Generating Fusion-Positive Alveolar Rhabdomyosarcoma in Danio Rerio
Rhabdomyosarcoma is the most common pediatric soft tissue cancer, afflicting approximately 4.6 children out of every million in the United States (Gurney et al., 1996). The malignancy is divided into two subtypes, alveolar (ARMS) and embryonal (ERMS). ARMS is particularly aggressive and pathognomonic with oncogenic chromosomal translocations between the PAX genes and the fork-head transcription factor (FOXO1), ultimately creating de novo transcription factors that disrupt developmental pathways and predispose to cancer. PAX3-FOXO1+ ARMS is often more aggressive and has a worse prognosis, with survival rates of only 30% for patients with relapsed and/or metastatic disease. Yet to date, mechanistic differences between PAX3-FOXO1+ and PAX7-FOXO1+ ARMS have not been defined.

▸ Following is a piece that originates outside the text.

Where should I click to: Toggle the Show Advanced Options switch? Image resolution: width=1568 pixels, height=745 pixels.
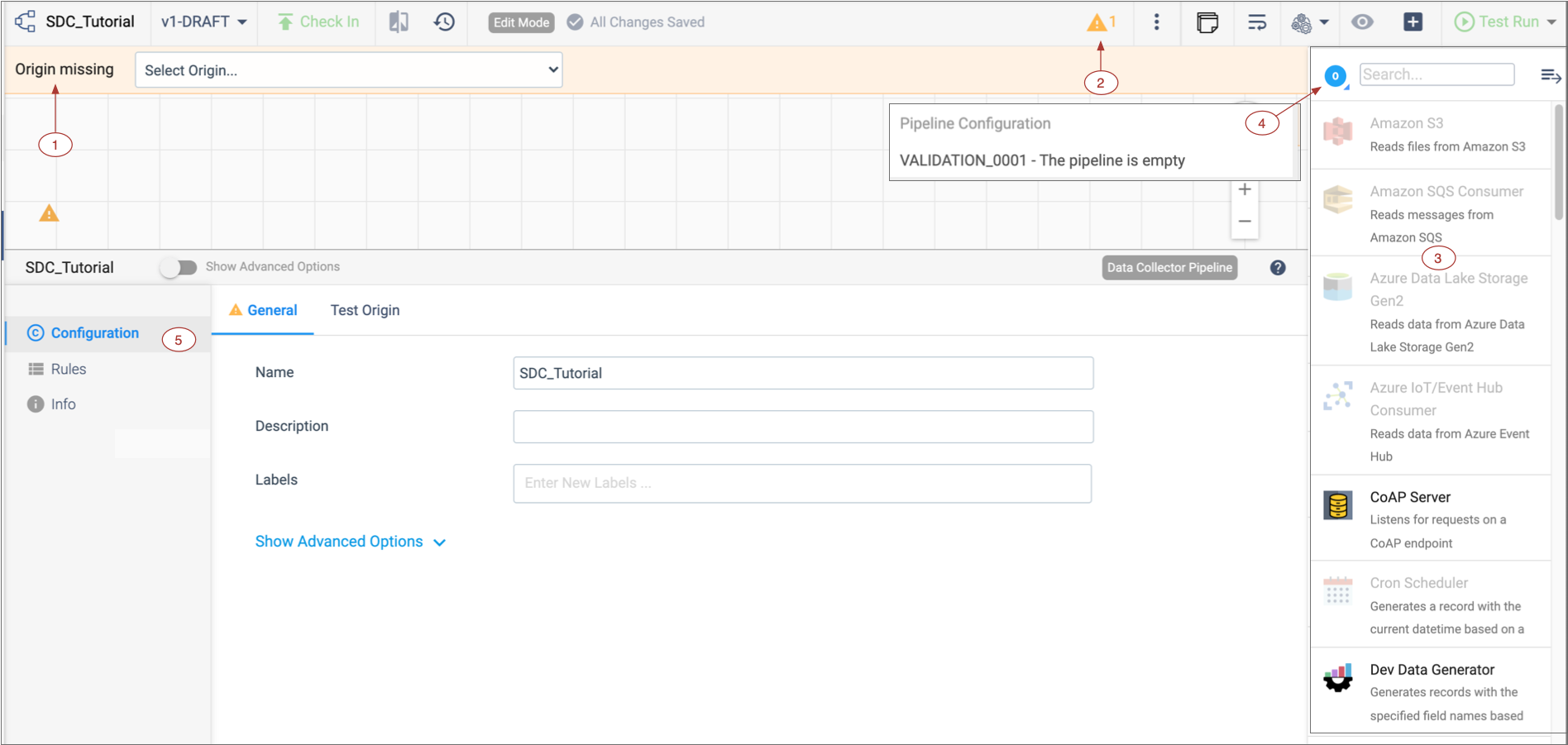(179, 267)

The Langenau Lab specializes in and is at the forefront of developing novel disease models in Danio rerio (zebrafish). Combined with the lack of robust alveolar rhabdomyosarcoma models, my project will generate faithful and comprehensive models of both subtypes of fusion+ ARMS using genome editing and cre/lox technology that I have developed. When successful, these models will be useful for identifying key differences in PAX3-FOXO1+ and PAX7-FOXO1+ ARMS, including likely differences in cell-of-origin, TPCs and metastatic capacity, providing an explanation of why PAX3-FOXO1+ does worse clinically. My work also represents the first time precision animal modeling of endogenous translocation will be modeled in vivo, an approach, that when successful, will be applied to a wide array of pediatric cancers that are initiated by translocation events.